Mediante una propuesta escrita, la organización ambientalista, recomendó a los políticos en campaña a elaborar planes ambientales y adquirir compromisos a favor del medio ambiente, para evitar el cada vez más visible deterioro de la naturaleza local.

“Durante los últimos años el país ha visto profundizada una crisis ambiental generalizada reflejada en indicadores como: menor disponibilidad de agua en cantidad y calidad para consumo humano, incremento en las temperaturas medias anuales, evidenciando los efectos del cambio climático y una disminución y degradación importante de la cobertura boscosa, las que combinado con una amplia variabilidad climática de excesos o defecto de agua han provocado cambios significativos en los patrones del clima”, indicaba el texto.

Prioridad es la misma
“En el plano nacional, se evidencia claramente que las nuevas autoridades enfrentarán los más grandes retos por la acentuada y creciente crisis ambiental global y nacional y además se tendrán dos evaluaciones importantes de la eficiencia y desempeño del país en el plano internacional: en 2012, ante Unced 92, (Río +20); en 2015, ante los objetivos de Desarrollo del Milenio (ODM) y el balance en el Marco de Acción de Hyogo (RRD)”, precisa el documento.

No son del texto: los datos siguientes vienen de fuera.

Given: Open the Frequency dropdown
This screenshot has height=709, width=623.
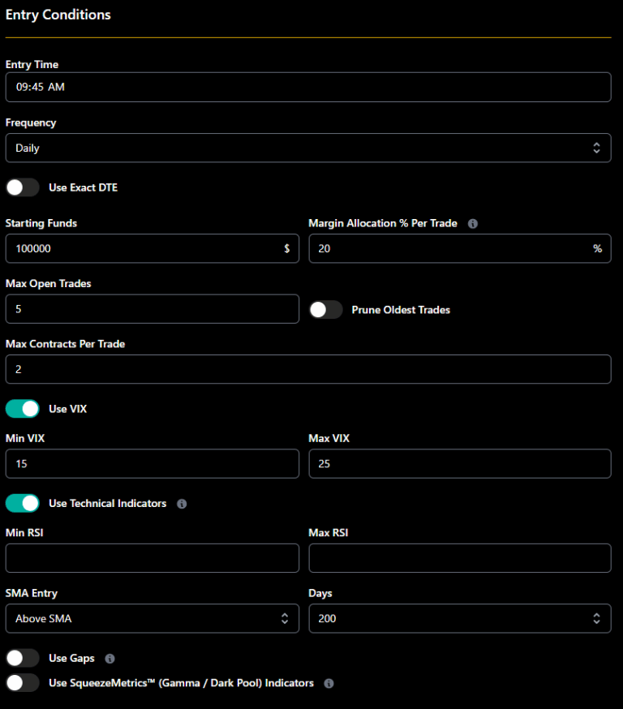Looking at the screenshot, I should pyautogui.click(x=308, y=148).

“Por lo tanto, cualquier plan de Gobierno frente a la crisis ambiental debe de incorporar la dimensión ambiental con el mismo nivel de prioridad que el económico y social, como una garantía de la sustentabilidad y la sobrevivencia misma de la nación”, recomienda la organización en el marco de las celebraciones globales del Día Mundial del Medio Ambiente.

Los riesgos de Brito
El plan incluye al proyecto hidroeléctrico Brito, un plan de represar las aguas del Río San Juan y revertir el curso hacia el Pacífico, proyecto cuestionado por especialistas y organizaciones ambientales que perciben graves daños al ecosistema de la zona.

“El proyecto Brito tiene demasiados riesgos socio-ambientales asociados, además, un balance beneficios-costo negativo para el país, por consiguiente su construcción no es recomendada”, indica el texto.

El Gobierno de Nicaragua, a través del Ministerio del Ambiente y de Energía y Minas, otorgó la concesión del estudio al consorcio brasileño Andrade Gutiérrez, el cual realiza estudios técnicos para desarrollar la citada obra.

El proyecto, que incluye la construcción de dos presas, se desarrollará cerca de El Castillo y San Isidro, en las provincias de Rivas y Río San Juan, fronterizas con Costa Rica, y utilizará las aguas del Lago de Nicaragua para la regulación de los embalses.

El acuerdo establece que para ejecutar este proyecto, que generaría 250 megavatios de energía y se espera esté listo en 2014, se constituirá una sociedad de inversionistas, donde el Estado de Nicaragua tendría un 10 por ciento de participación.